Work instructions => Copy out, unchanged, the part of the records that begins with the line containing "of the tweet" and ends with the line containing "coord(63,175)", including both of those lines.

[Entries on where items appear]
** Start **

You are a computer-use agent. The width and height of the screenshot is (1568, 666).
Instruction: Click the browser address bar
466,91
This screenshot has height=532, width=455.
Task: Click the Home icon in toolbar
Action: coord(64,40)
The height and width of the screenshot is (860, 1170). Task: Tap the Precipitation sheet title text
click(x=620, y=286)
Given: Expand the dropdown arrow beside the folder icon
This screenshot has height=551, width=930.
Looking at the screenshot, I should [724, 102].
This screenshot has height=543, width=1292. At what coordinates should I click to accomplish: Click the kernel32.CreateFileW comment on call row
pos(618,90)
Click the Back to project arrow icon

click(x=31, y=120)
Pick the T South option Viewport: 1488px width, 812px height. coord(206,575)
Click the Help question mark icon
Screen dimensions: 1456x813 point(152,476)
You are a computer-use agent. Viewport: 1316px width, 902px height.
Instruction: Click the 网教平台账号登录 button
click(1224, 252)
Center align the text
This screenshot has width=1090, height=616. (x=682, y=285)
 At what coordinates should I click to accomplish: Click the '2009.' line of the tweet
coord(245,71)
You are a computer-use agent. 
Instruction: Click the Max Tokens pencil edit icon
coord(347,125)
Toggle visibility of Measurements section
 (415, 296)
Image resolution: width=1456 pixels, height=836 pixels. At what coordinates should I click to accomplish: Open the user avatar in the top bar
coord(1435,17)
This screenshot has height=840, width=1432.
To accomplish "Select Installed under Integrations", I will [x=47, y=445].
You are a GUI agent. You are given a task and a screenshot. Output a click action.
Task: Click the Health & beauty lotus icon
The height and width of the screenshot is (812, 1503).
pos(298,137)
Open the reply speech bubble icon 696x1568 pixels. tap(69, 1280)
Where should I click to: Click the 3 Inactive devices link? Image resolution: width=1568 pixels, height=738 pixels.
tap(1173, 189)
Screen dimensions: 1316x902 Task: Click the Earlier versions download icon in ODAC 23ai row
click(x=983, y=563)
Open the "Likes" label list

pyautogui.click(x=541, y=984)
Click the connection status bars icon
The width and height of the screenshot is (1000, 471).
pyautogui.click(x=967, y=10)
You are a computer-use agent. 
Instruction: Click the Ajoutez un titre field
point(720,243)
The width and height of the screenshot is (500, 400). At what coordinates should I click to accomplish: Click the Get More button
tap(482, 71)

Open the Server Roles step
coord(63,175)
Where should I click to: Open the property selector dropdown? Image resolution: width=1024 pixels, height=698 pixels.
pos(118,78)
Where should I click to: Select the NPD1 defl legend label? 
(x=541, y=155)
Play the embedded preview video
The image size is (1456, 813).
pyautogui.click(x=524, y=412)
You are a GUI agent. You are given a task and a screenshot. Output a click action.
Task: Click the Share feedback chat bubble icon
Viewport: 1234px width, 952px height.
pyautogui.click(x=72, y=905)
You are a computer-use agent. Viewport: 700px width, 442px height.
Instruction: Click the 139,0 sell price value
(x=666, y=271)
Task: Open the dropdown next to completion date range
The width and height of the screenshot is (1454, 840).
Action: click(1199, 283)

** End **

Response =>
 At what coordinates should I click to accomplish: Click the '2009.' line of the tweet
coord(245,71)
You are a computer-use agent. 
Instruction: Click the Max Tokens pencil edit icon
coord(347,125)
Toggle visibility of Measurements section
 (415, 296)
Image resolution: width=1456 pixels, height=836 pixels. At what coordinates should I click to accomplish: Open the user avatar in the top bar
coord(1435,17)
This screenshot has height=840, width=1432.
To accomplish "Select Installed under Integrations", I will [x=47, y=445].
You are a GUI agent. You are given a task and a screenshot. Output a click action.
Task: Click the Health & beauty lotus icon
The height and width of the screenshot is (812, 1503).
pos(298,137)
Open the reply speech bubble icon 696x1568 pixels. tap(69, 1280)
Where should I click to: Click the 3 Inactive devices link? Image resolution: width=1568 pixels, height=738 pixels.
tap(1173, 189)
Screen dimensions: 1316x902 Task: Click the Earlier versions download icon in ODAC 23ai row
click(x=983, y=563)
Open the "Likes" label list

pyautogui.click(x=541, y=984)
Click the connection status bars icon
The width and height of the screenshot is (1000, 471).
pyautogui.click(x=967, y=10)
You are a computer-use agent. 
Instruction: Click the Ajoutez un titre field
point(720,243)
The width and height of the screenshot is (500, 400). At what coordinates should I click to accomplish: Click the Get More button
tap(482, 71)

Open the Server Roles step
coord(63,175)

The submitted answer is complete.